S’agissant de sa demande en paiement du salaire et de congés payés y afférents, celle-ci est prescrite, par application de l’article L. 3245-1 du code du travail, en ce qu’elle porte sur les salaires antérieurs au 26 septembre 2013. En effet, il résulte des termes de sa demande qu’il avait connaissance, au plus tard lors de réception du bulletin de salaire du mois d’avril 2009, du manquement de l’employeur qu’il invoquait pour fonder sa demande de rappel de salaire.
Cette demande est dès lors irrecevable, le jugement étant infirmé en ce qu’il l’a rejetée.
Pour le surplus, dès lors que M. X soutient qu’il se trouvait en arrêt maladie depuis son accident de 2008, son contrat de travail se trouvait suspendu.
Ne démontrant pas avoir indiqué à son employeur que son arrêt maladie avait pris fin, la suspension de l’obligation de l’employeur de lui fournir du travail, et corrélativement de lui payer son salaire, était maintenue.
Dès lors que M. X reconnaît avoir été absent, mais ne justifie pas avoir adressé un seul arrêt de travail à son employeur, ni d’ailleurs l’avoir informé de la fin de son arrêt maladie, il en résulte qu’il ne se tenait pas à la disposition de son employeur.
Dès lors, l’employeur n’était pas dans l’obligation de lui payer un salaire.
Sa demande en paiement de salaire et de congés payés y afférents sera dès lors rejetée.
Ne démontrant aucune faute imputable à l’employeur, il ne peut pas non plus obtenir paiement de dommages-intérêts.
Ses demandes seront dès lors rejetées, le jugement étant confirmé de ces chefs.
3. Sur l’appel en garantie :
Les demandes dirigées contre le syndicat de copropriété étant rejetées, il en sera de même de son appel en garantie, l’arrêt ajoutant sur ce point au jugement qui n’avait pas statué.
4. Sur les frais et dépens :
L’équité commande de ne pas faire application de l’article 700 du code de procédure civile, de sorte que les demandes seront rejetées, le jugement étant infirmé en ce qu’il avait condamné le Syndicat de copropriété 'Les 4 Saisons’ à payer la somme de 500 euros à M. A.

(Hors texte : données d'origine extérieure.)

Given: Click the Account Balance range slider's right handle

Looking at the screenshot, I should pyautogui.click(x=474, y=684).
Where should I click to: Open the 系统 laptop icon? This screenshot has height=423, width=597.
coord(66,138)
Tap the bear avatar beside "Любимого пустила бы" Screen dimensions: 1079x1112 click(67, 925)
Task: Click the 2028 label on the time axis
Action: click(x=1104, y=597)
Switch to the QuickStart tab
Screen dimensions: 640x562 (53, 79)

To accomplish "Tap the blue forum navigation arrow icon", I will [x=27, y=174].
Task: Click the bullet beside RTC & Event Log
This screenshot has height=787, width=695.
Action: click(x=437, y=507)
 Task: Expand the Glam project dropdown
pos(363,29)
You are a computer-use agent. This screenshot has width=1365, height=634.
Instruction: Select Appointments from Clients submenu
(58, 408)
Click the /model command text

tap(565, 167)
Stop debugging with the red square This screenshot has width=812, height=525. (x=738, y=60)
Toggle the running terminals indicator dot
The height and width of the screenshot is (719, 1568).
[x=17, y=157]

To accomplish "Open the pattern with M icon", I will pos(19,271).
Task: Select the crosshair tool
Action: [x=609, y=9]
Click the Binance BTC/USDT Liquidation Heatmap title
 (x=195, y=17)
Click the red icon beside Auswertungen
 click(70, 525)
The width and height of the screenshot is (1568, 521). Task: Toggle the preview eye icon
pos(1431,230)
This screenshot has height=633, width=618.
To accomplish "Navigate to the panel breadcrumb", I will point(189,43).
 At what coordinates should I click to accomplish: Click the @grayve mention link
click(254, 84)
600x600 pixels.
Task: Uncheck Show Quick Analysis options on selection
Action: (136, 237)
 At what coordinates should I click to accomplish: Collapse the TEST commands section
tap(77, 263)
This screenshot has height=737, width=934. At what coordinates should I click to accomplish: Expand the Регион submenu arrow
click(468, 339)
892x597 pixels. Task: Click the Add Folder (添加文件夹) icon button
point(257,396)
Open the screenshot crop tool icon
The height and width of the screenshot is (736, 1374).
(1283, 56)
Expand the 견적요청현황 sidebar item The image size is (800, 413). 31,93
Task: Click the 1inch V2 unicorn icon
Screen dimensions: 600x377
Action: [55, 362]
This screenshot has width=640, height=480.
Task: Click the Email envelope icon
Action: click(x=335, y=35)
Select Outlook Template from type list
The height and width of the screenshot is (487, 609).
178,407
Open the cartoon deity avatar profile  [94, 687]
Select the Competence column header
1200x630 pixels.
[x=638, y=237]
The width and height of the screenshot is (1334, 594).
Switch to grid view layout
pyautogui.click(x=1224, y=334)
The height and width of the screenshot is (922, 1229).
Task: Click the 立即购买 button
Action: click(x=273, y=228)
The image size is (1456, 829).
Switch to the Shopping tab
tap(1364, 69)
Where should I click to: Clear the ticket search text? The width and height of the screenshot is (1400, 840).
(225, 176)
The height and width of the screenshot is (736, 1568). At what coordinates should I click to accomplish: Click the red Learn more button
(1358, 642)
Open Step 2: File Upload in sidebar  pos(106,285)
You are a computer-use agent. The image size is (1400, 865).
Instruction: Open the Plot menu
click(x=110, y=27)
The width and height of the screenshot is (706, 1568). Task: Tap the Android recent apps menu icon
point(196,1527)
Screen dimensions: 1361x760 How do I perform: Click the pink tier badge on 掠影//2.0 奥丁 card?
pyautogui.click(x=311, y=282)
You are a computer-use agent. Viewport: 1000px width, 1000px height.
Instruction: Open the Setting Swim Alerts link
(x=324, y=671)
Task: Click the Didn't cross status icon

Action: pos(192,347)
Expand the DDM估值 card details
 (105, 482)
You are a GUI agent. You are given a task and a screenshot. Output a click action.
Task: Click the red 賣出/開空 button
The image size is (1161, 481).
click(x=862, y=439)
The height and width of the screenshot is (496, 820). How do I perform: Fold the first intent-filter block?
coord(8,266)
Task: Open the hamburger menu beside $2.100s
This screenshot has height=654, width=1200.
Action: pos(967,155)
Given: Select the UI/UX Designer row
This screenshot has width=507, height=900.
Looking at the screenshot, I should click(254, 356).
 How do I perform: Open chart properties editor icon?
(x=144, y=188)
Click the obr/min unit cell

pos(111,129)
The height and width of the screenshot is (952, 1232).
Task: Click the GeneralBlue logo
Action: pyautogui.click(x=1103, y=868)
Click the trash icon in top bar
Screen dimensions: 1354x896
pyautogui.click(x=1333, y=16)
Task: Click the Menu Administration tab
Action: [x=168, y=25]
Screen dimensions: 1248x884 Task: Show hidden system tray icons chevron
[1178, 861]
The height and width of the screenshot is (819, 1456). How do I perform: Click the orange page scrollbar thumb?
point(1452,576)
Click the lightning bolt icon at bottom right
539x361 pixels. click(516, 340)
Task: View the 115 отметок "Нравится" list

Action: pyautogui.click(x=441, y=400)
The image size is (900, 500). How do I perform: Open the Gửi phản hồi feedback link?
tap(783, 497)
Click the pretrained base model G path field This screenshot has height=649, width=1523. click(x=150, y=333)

Partie perdante, M. A supportera les dépens de première instance, le jugement étant infirmé, et d’appel.
PAR CES MOTIFS,
La cour, statuant par mise à disposition de l’arrêt au greffe de la cour, selon la procédure sans audience, contradictoirement et en dernier resort, après en avoir délibéré conformément à la loi,
INFIRME le jugement du conseil de prud’hommes de Mulhouse du 22 janvier 2019,
sauf en ce qu’il a :
— rejeté la demande en paiement de dommages-intérêts pour préjudice moral,
— rejeté la demande en paiement de salaires et de congés payés y afférents à compter du 23 septembre 2013,
— rejeté la demande en paiement de dommages-intérêts pour la période pendant laquelle il soutient avoir été à disposition de l’employeur,
— rejeté les demandes en paiement du syndicat de copropriété Les 4 Saisons et de la société Sasik au titre de l’article 700 du code de procédure civile.
LE CONFIRME de ces chefs.
Statuant à nouveau des chefs infirmés,
DECLARE IRRECEVABLE comme prescrite la demande en paiement de salaires de décembre 2007 au 23 septembre 2013.
REJETTE les autres demandes de M. A.
Y ajoutant,
REJETTE l’appel en garantie du syndicat de copropriété des 4 Saisons.
REJETTE les demandes fondées sur l’article 700 du code de procédure civile.
CONDAMNE M. A à supporter les dépens de première instance et d’appel.